Contoh kasus monopoli
Kasus PT Carrefour sebagai Pelanggaran UU No. 5
Tahun 1999. Salah satu aksi perusahaan yang cukup sering dilakukan adalah
pengambil alihan atau akuisisi. Dalam UU No.40/2007 tentang Perseroan terbatas
disebutkan bahwa hanya saham yang dapat diambil alih. Jadi, asset dan yang
lainnya tidak dapat di akuisisi.
Akuisisi biasanya
menjadi salah satu jalan untuk meningkatkan efisiensi dan kinerja perusahaan.
Dalam bahasa inggrisnya dikenal dengan istilah acquisition atau take
over . pengertian acquisition atau take over adalah
pengambilalihan suatu kepentingan pengendalian perusahaan oleh suatu perusahaan
lain. Istilah Take over sendiri memiliki 2 ungkapan , 1. Friendly
take over (akuisisi biasa) 2. hostile take over (akuisisi
yang bersifat “mencaplok”) Pengambilalihan tersebut ditempuh dengan cara
membeli saham dari perusahaan tersebut.
Esensi dari
akuisisi adalah praktek jual beli. Dimana perusahaan pengakuisisi akan menerima
hak atas saham dan perusahaan terakuisisi akan menerima hak atas sejumlah uang
harga saham tersebut. Menurut pasal 125 ayat (2) UU No. 40 tahun 2007 tentang
Perseroan Terbatas yang menjelaskan bahwa pengambilalihan dapat dilakukan oleh
badan hukum atau orang perseorangan. Jika pengambilalihan dilakukan oleh
perseroan, maka keputusan akuisisi harus mendapat persetujuan dari RUPS. Dan
pasal yang sama ayat 7 menyebutkan pengambilalihan saham perseroan lain langsung
dari pemegang saham tidak perlu didahului dengan membuat rancangan
pengambilalihan ,tetapi dilakukan langsung melalui perundingan dan kesepakatan
oleh pihak yang akan mengambil alih dengan pemegang saham dengan tetap
memperhatikan anggaran dasar perseroan yang diambil alih.
Dalam mengakuisisi
perusahaan yang akan mengambilalih harus memperhatikan kepentingan dari pihak
yang terkait yang disebutkan dalam UU. No. 40 tahun 2007, yaitu Perseroan,
pemegang saham minoritas, karyawan perseroan, kreditor , mitra usaha lainnya
dari Perseroan; masyarakat serta persaingan sehat dalam melakukan usaha.
Dalam sidang KPPU tanggal 4
november 2009, Majelis Komisi menyatakan Carrefour terbukti secara sah dan
meyakinkan melanggar Pasal 17 (1) dan Pasal 25 (1) huruf a UU No.5/1999 tentang
larangan praktik monopoli dan persaingan usaha tidak sehat.. Pasal 17 UU No.

**TUGAS ANDA**
1 - Kutip tanpa perubahan bagian artikel tentang kasus Carrefour mulai dari "Esensi dari" sampai dengan "yang diambil alih.".
2 - Menurut artikel tentang kasus Carrefour, apa saja yang kepentingannya harus diperhatikan oleh perusahaan yang akan mengambil alih sesuai UU No. 40 tahun 2007? Sebutkan semuanya.
Baris-baris sesudah artikel ini tidak diperlukan.

**DATA DITAMPILKAN**
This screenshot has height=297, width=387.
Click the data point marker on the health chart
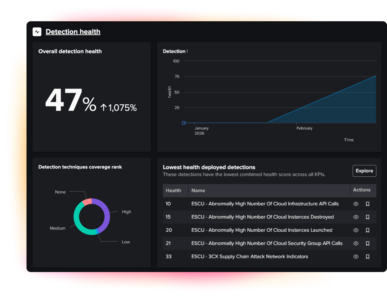tap(184, 123)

**KUNCI JAWABAN**
1 -
Esensi dari
akuisisi adalah praktek jual beli. Dimana perusahaan pengakuisisi akan menerima
hak atas saham dan perusahaan terakuisisi akan menerima hak atas sejumlah uang
harga saham tersebut. Menurut pasal 125 ayat (2) UU No. 40 tahun 2007 tentang
Perseroan Terbatas yang menjelaskan bahwa pengambilalihan dapat dilakukan oleh
badan hukum atau orang perseorangan. Jika pengambilalihan dilakukan oleh
perseroan, maka keputusan akuisisi harus mendapat persetujuan dari RUPS. Dan
pasal yang sama ayat 7 menyebutkan pengambilalihan saham perseroan lain langsung
dari pemegang saham tidak perlu didahului dengan membuat rancangan
pengambilalihan ,tetapi dilakukan langsung melalui perundingan dan kesepakatan
oleh pihak yang akan mengambil alih dengan pemegang saham dengan tetap
memperhatikan anggaran dasar perseroan yang diambil alih.

2 -
- Perseroan
- Pemegang saham minoritas
- Karyawan perseroan
- Kreditor
- Mitra usaha lainnya dari Perseroan
- Masyarakat
- Persaingan sehat dalam melakukan usaha